The "programstructure.txt" file describes how the different programs relate
to each other, as well as the directory structure in which they are placed.
The distribution archive includes only the files listed as "original" and 
"relies_on"; other files, listed as "creates" or "uses" are created by these
programs and are not distributed here. 

Even among the first group of files, only programs and documentation files 
are included; the raw data files (those in the 
/accounts/projects/nceduc/data/nceduc/ directory tree) are restricted-use and 
must be obtained from the North Carolina Education Research Data Center at 
Duke University via a data use license. I am happy to assist readers interested
in obtaining them, but I do not control access.

The "validate.txt" file lists file names, change dates, and checksums for all
files. Note that checksums are not very robust in Stata -- users who obtain
their own copies of the raw data from NCERDC are likely to wind up with files
with different checksums, and even with the same data files the checksums for
.log and .gph files encode the exact date and time that the file was created,
so are not replicable. Users hoping to use this file to assist in replication
should focus on the table output (.csv and .txt files) and the .eps versions 
of the figures, for which checksums should be more robust.

SUPPLIED RECORDS ::
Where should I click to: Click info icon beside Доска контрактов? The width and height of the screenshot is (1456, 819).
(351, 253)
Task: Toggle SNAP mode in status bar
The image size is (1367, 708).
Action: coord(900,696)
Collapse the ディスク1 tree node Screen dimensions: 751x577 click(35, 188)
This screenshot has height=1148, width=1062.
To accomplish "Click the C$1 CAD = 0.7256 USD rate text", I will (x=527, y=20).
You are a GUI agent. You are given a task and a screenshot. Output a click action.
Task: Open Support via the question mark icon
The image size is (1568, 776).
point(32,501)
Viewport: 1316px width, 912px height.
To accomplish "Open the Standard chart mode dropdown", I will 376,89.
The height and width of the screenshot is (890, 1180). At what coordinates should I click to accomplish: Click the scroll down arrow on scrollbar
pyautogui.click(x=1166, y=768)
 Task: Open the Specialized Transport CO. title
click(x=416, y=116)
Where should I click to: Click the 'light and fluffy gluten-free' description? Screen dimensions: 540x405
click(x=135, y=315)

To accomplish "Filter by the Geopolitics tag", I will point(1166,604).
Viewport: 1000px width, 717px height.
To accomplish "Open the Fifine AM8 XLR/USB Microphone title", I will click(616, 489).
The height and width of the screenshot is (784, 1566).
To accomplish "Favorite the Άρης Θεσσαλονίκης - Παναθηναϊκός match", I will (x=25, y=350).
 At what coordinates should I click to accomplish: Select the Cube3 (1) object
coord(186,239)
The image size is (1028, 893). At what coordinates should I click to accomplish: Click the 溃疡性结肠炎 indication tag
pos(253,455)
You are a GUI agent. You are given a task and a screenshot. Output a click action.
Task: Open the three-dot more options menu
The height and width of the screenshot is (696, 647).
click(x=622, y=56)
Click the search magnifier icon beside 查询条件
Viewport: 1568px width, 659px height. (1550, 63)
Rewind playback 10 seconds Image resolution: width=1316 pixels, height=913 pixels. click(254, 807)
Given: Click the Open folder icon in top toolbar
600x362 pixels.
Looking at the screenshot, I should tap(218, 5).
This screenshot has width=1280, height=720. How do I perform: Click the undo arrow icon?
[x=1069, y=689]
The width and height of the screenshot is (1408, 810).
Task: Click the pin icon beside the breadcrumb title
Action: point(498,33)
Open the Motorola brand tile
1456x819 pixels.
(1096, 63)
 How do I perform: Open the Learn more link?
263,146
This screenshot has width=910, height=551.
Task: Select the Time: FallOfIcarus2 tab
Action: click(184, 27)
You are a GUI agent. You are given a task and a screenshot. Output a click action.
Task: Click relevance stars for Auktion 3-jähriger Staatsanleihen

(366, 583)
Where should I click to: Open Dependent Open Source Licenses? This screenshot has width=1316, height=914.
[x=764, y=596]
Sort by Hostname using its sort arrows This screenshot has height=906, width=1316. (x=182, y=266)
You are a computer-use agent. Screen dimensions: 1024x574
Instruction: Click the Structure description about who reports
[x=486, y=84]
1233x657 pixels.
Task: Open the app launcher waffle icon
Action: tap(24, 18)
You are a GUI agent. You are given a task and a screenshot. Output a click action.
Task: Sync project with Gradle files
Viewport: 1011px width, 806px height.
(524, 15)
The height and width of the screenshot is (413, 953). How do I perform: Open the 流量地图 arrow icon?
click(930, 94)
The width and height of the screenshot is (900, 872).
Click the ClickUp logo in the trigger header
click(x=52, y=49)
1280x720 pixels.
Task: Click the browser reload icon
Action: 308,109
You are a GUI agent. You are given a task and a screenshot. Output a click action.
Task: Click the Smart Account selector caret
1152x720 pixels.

CHALLENGE 1 :: In the replication readme, where must the restricted-use raw data files be obtained from?
CHALLENGE 2 :: Pick up the replication readme after its final sentence and keep writing it.
The listing comes from a separate source.

WRITTEN REPLY 1 :: From the North Carolina Education Research Data Center at Duke University, through a data use license.

WRITTEN REPLY 2 ::
The "programarchive.zip" file includes a zipped copy of all of the programs,
in the appropriate directory structure. All files listed in manifest.txt other
than the three above (manifest.txt, programstructure.txt, and validate.txt) are
included in this .zip file.


---------------------------------------
DOCUMENTATION OF PROGRAMS AND STRUCTURE
---------------------------------------

The master program is "cfr_nc.do." This executes the subsidiary programs.

The top-level subsidiary programs are:

Group 1: Preparatory programs to read raw North Carolina data and get it into
  shape. These are written by Jesse Rothstein.
    1.1) prepdata/prepdata_students.do
    1.2) prepdata/prepdata_SAR.do
    1.3) prepdata/validteachers.do
    1.4) prepdata/prepdata_mbuild.do
    1.5) prepdata/prepdata_longrun.do

Group 2: Programs to create data files of the form, and with the variables,
  needed for the CFR analysis. These are adapted by Jesse Rothstein, from
  the original file "create_schd_work_final.do" distributed as part of the 
  CFR replication archive.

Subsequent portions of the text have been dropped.